22/04/2013

Eels + Nicole Atkins + Puddles Pity Party

Cosa succede se metti nella stessa stanza un clown, una scimmia, una ragazza del New Jersey dalla voce prodigiosa e un branco di uomini lupo?

La prima cosa che vedi è un clown gigantesco. Col vestito da Pierrot, il trucco bianco in faccia, l’espressione triste. Porta con sé una valigia. Dentro c’è un’altra valigia. Dentro alla seconda valigia c’è una terza valigia che contiene kleenek. Perché il clown è triste e piange. Asciuga le lacrime e getta kleenex alle prime file. Dietro di lui, qualcuno si muove in modo animalesco: ha il corpo di una ragazza, con una gonnellina a pois molto anni ’50, e la faccia da scimmia. Il clown è muto, però canta su basi preregistrate. Quando pensi che sia una farsa, il pagliaccio tira fuori una gran voce: potente come quella di metallaro e triste come quella di un cantante country d’altri tempi, capace di mischiare Celine Dion e Metallica senza farsi tirare addosso arance. Il breve show, fra teatrino dell’assurdo, kitsch e vero talento canoro, alla fine conquista il pubblico. Il clown scende in platea con una lanterna e sparisce inghiottito dalla gente.

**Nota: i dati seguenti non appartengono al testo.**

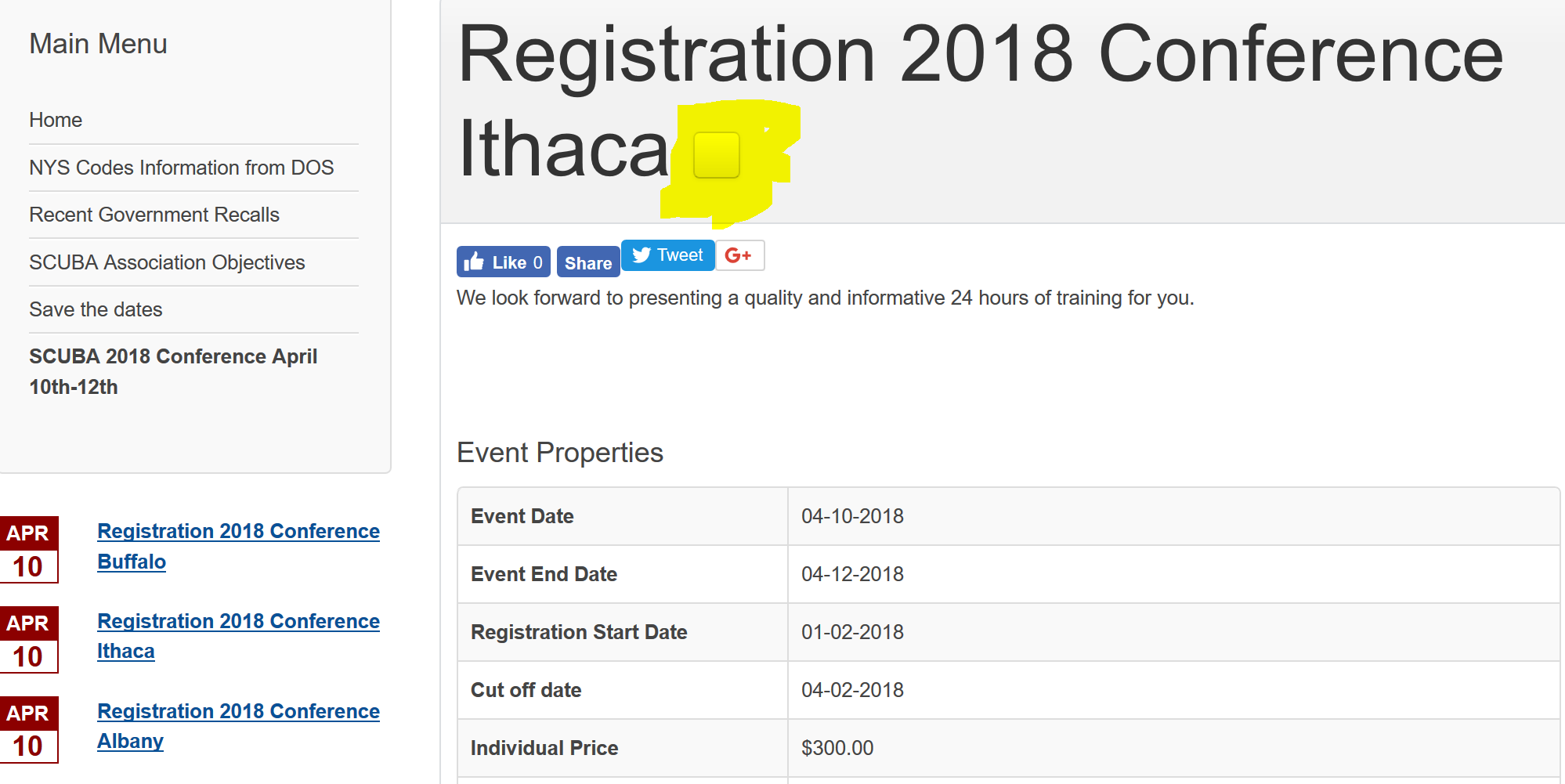Viewport: 1565px width, 784px height.
Task: Click the Twitter Tweet button
Action: point(668,255)
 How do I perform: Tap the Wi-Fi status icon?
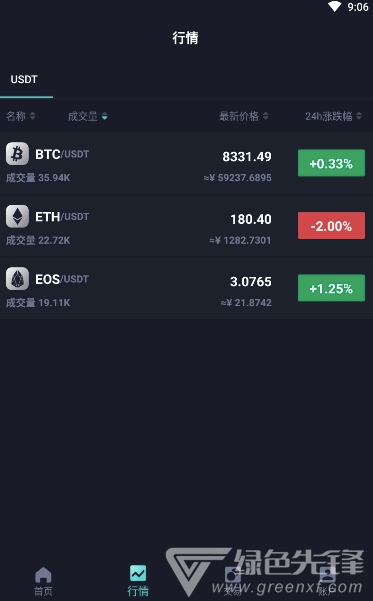click(334, 7)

Loro si chiamano Puddles Pity Party e sono uno dei due opening act degli Eels all’Alcatraz di Milano. L’altra è la cantautrice del New Jersey Nicole Atkins che si esibisce per la prima volta davanti a una platea italiana. Autrice di due dischi, con un terzo intitolato Slow Phaser in arrivo per la fine dell’anno o per i primi mesi del 2014, Atkins ha sedotto il pubblico delle prime file con otto canzoni, per mezz’ora di concerto. Da sola, armata di Yamaha, una chitarra hollowbody simile a una Gibson ES 335, ha riempito l’Alcatraz con storie di bellezza sfiorita e con una voce vibrante ed espressiva che toglie il fiato. Spogliate dagli arrangiamenti originali, le sue canzoni dalle tinte noir e dai suoni cinematici sono sembrate in alcuni casi più puntute e rock, come la viscerale You Come To Me, in altri hanno riaffermato la bontà del songwriting e dell’interpretazione. Si sono ascoltate anche l’inedita Red Ropes e la cover di Crying di Roy Orbison, mentre il crescendo vocale di The Tower ha strappato applausi a scena aperta. Qualcuno, in fondo alla sala, rumoreggiava. Lei è uscita soddisfatta: «Il miglior pubblico del tour europeo».

Poi sono arrivati gli Eels, tutti in tuta da ginnastica nera, tutti (o quasi) barbuti. Con uno schieramento originale: Mr. E davanti col batterista, dietro due chitarristi e un bassista. Sono stati folgoranti. Dal vivo il tono malinconico di molti pezzi svanisce. E il rock semplice degli ultimi dischi assume una verve notevole. Hanno il tiro di un grande gruppo rock-blues, lo spirito “leggero” di una band indie, un songwriting di ottimo livello. E poco importa se la scaletta non ha accontentato tutti. Loro ci mettono parecchia ironia, con E che fa da imbonitore sopra le righe. Siparietto tipico: il cantante che ordina agli altri musicisti di mollare lo strumento e di andare ad abbracciarlo. Ridicolo e divertente. Se ne vanno dopo un solo bis, con l’impianto del locale che comincia a trasmettere musica. La gente sfolla. Dopo una decina di minuti, tornano sul palco e fanno un paio di pezzi col clown che cerca di mandare tutti a casa reggendo un cartello con la scritta «Go home». Scherzi da circo.